Exploring the intersection of African American history, the history of slavery, and the history of American capitalism.

About

I am an Associate Professor of History in the Corcoran Department of History at the University of Virginia.  In my teaching and scholarship, I investigate slavery’s role in the long history of economic inequality in America, focusing on the 18th and 19th centuries.  My research explores the intersection of African American history, American economic history, and the history of American slavery.  Specifically, I look at slavery’s influence on the evolution of African American economic life.  My newest book, Savings and Trust: The Rise and Betrayal of the Freedman's Bank, is the first book in 50 years to chronicle the rise and fall of the Freedman’s Savings and Trust Company.  Savings and Trust exposes how the failure of the Freedman’s Bank has shaped economic inequality in America.  Savings and Trust was reviewed in The New York Times, The Wall Street Journal, The New Republic, the Christian Science Monitor, and Jacobin. It received a starred review in Publisher’s Weekly. Publisher’s Weekly named Savings and Trust one of the best nonfiction books of 2024.  Savings and Trust was a finalist for the Business History Conference’s Hagley Prize and was on the shortlist for the Mark Lynton History Prize.

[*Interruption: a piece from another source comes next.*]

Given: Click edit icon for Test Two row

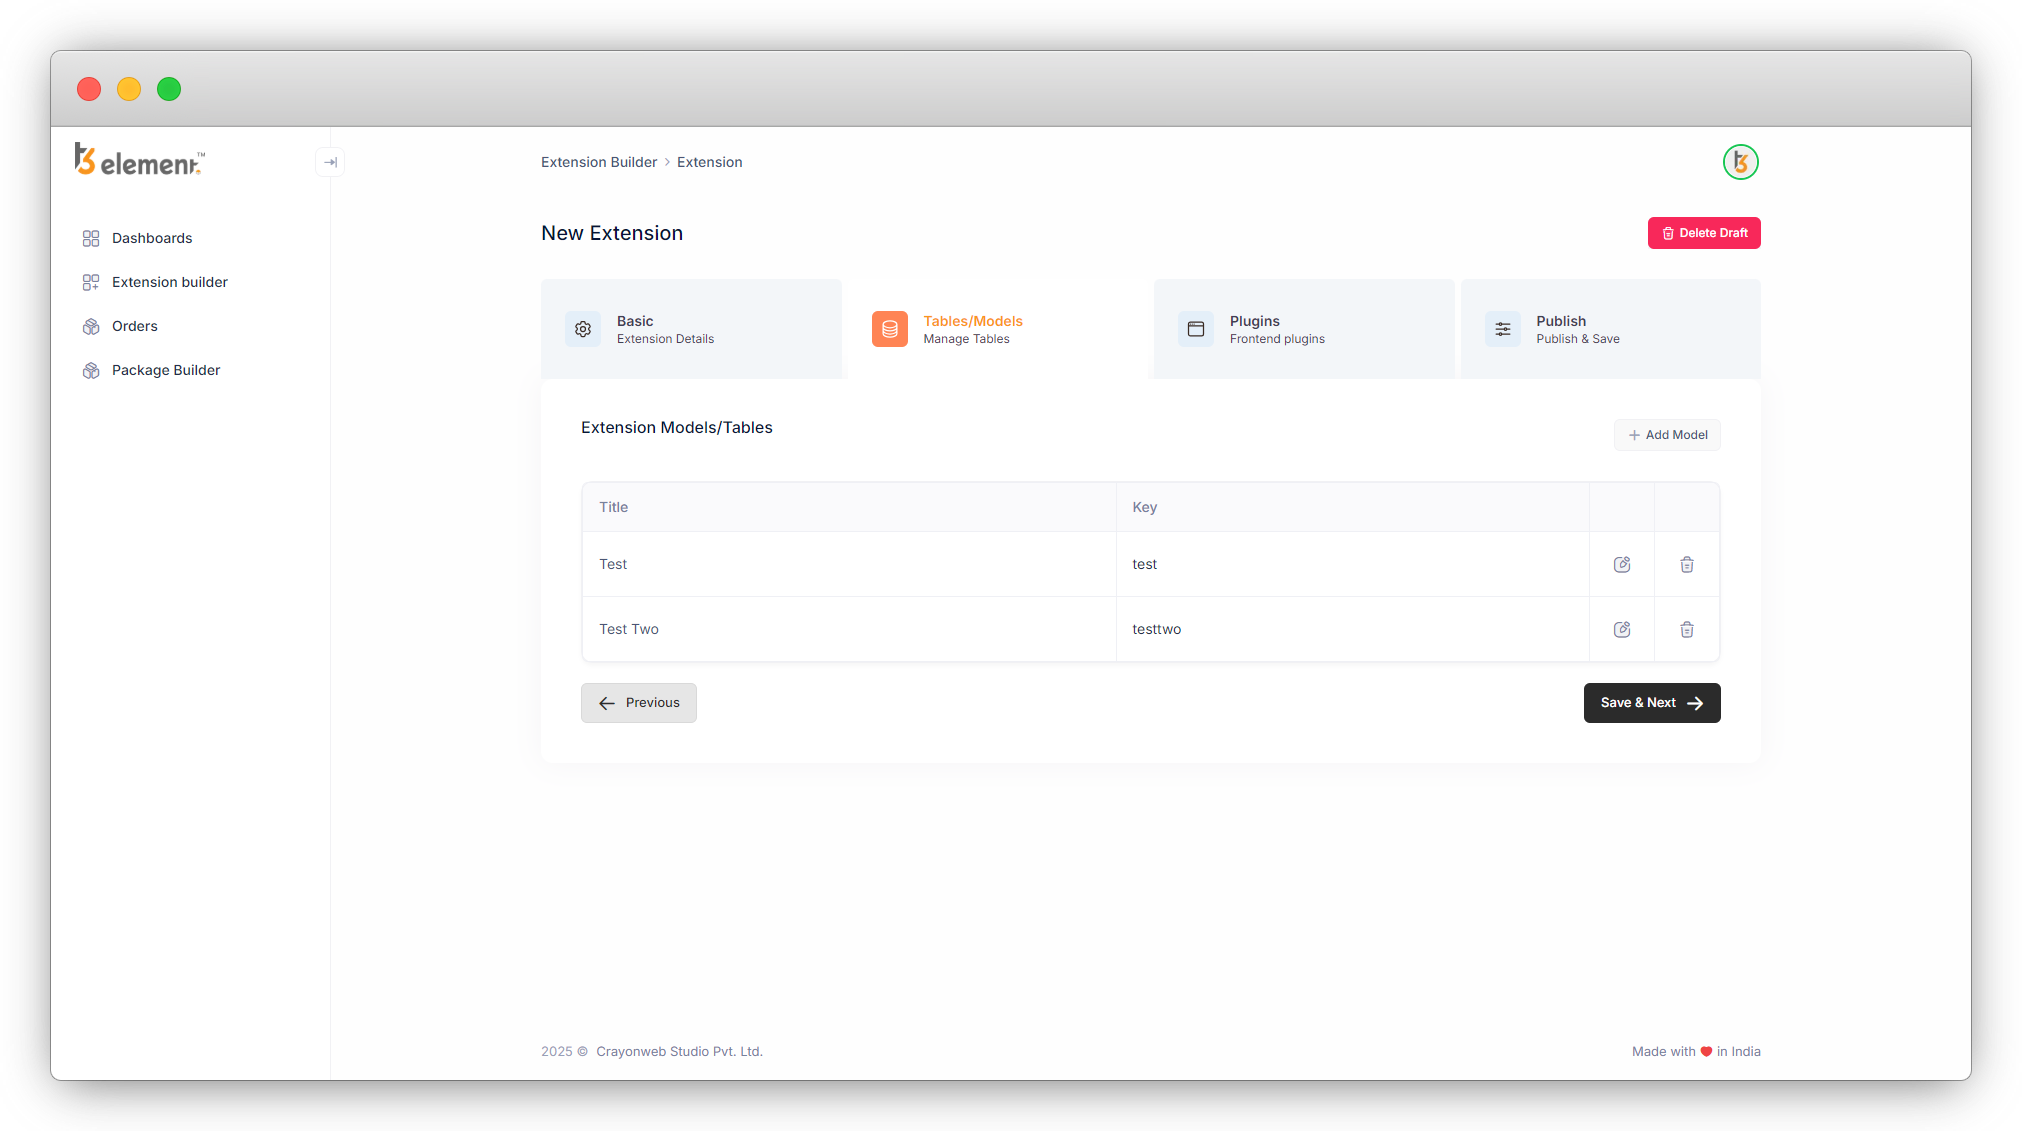Looking at the screenshot, I should click(1622, 630).
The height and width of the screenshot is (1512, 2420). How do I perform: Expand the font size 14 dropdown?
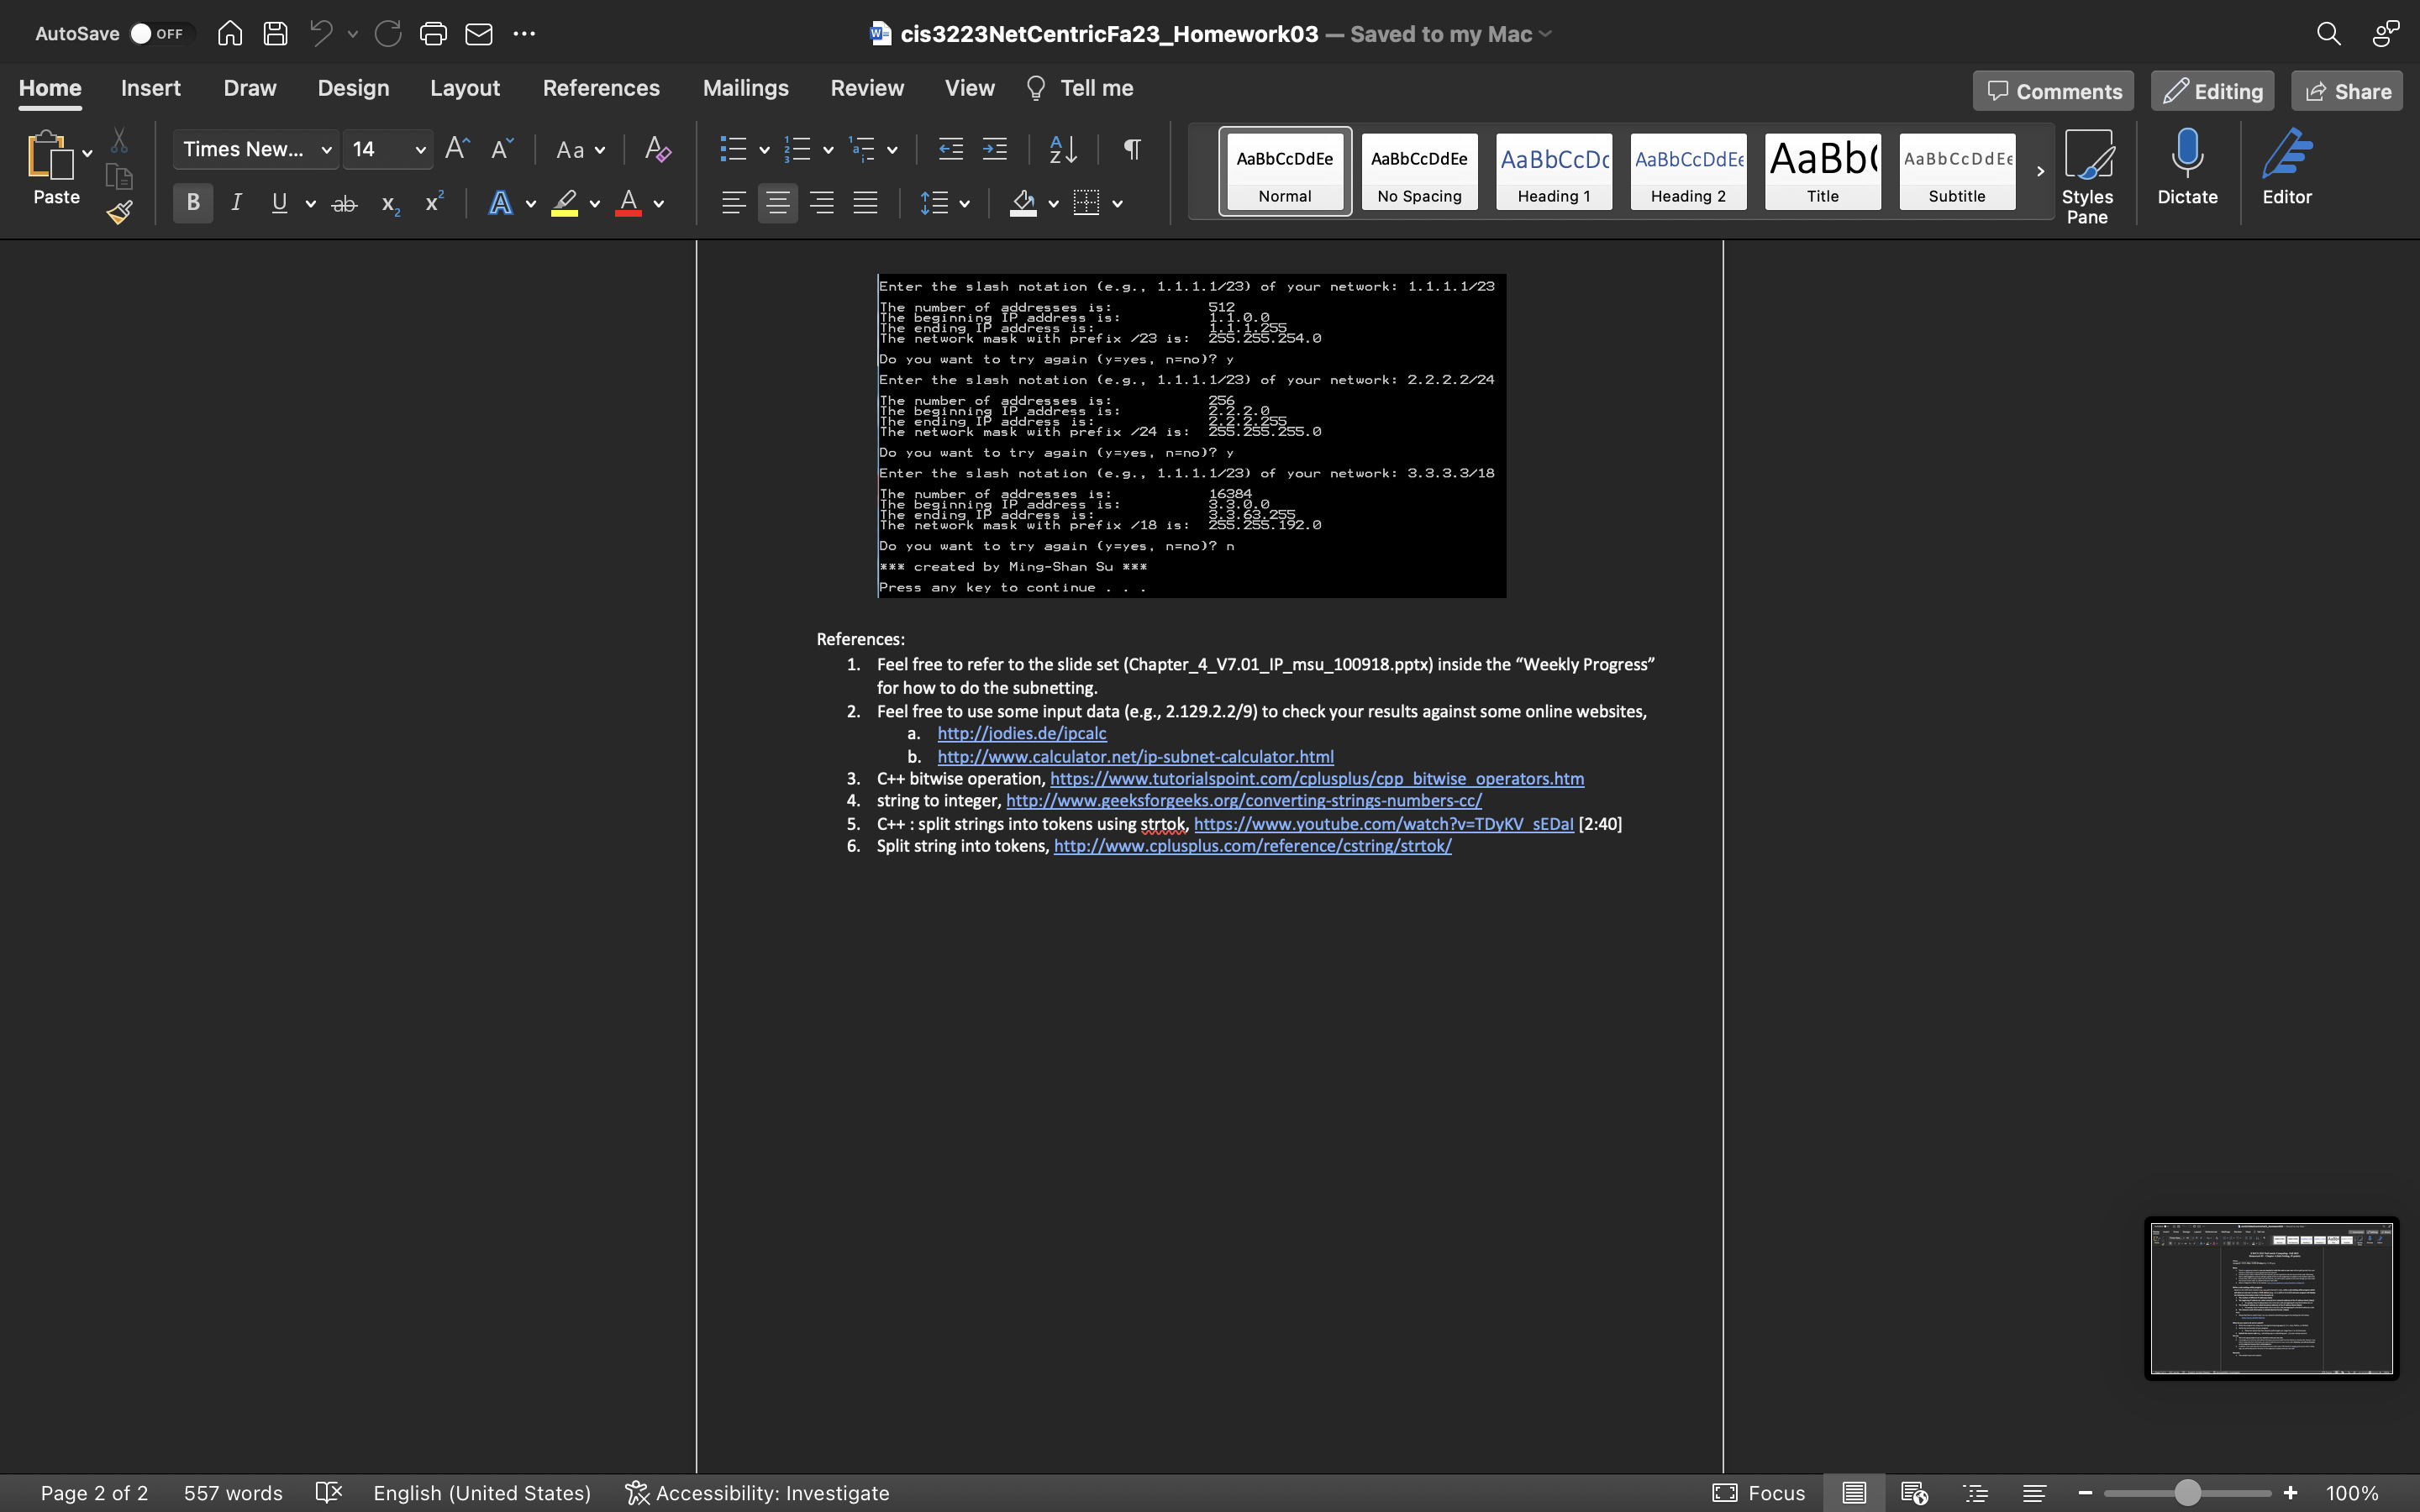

My first book, Unfree Markets: The Slaves' Economy and the Rise of Capitalism in South Carolina (April 2021 on Columbia University Press, in the Columbia Series in the History of U.S. Capitalism), explores the economic lives of enslaved people, not as property or bonded laborers, but as active participants in their local economies.  Unfree Markets provides the fullest account to date of the strategies that enslaved people used to create their own networks of commerce, from the colonial period to the Civil War.  It confronts one of the most enduring questions in African American history and the history of American capitalism: How beneficial was capitalism to African Americans?  Through examining an array of archival records, from slaveholder account books to legislative petitions, Unfree Markets shows that even though enslaved people shaped the increasingly capitalist economy of slavery, economic participation alone could not secure what bondspeople wanted most—their freedom.  The time and energy that enslaved people invested in their own economic enterprises did not bring them out of slavery; instead, it kept them enslaved.  Ultimately, Unfree Markets demonstrates that the vestiges of race-based economic inequality are not in the late-nineteenth or twentieth centuries, but in the period of legal slavery.

I have been awarded a Carnegie Fellowship and a Mellon New Directions Fellowship.  I was the co-winner of the 2025 Harold F. Williamson Prize from the Business History Conference, for a mid-career scholar who has made significant contributions to the field of business history.  I was also awarded an inaugural Dean's Research Fellowship from the Dean of the College & Graduate School of Arts and Sciences at UVA.  

I received research support for this project from the Carnegie Corporation of New York as a 2022 Carnegie Fellow, the Mellon Foundation as a Mellon New Directions Fellow, and the Karsh Institution for Democracy at the University of Virginia. I was the co-winner of the 2025 Harold F. Williamson Prize from the Business History Conference, for a mid-career scholar who has made significant contributions to the field of business history.  I was also awarded an inaugural Dean's Research Fellowship from the Dean of the College & Graduate School of Arts and Sciences at UVA.    

I was also a Consortium Fellow at the McNeil Center for Early American Studies at the University of Pennsylvania and a Quin Morton Teaching Fellow in Princeton University’s Writing Center.  My dissertation, “’Felonious Transactions: The Legal Culture and Business Practices of Slave Economies in South Carolina, 1787-1860,” was a finalist for the C. Vann Woodward Prize from the South Historical Association, a finalist for the SHEAR Dissertation Prize from the Society for Historians on the Early American Republic, and a finalist for the Herman E. Krooss Dissertation Prize from the Business History Conference.

I currently serve on the Advisory Board for the Nau Center for Civil War History at the University of Virginia. I am a Trustee of the Midland School and I serve on the board of The Shockoe Institute. I am on the editorial boards of Enterprise & Society: The International Journal of Business History, The Journal of the Civil War Era, and the University of Virginia Press.

I received my B.A. from Swarthmore College, M.A. from Florida International University, and Ph.D. from Princeton University.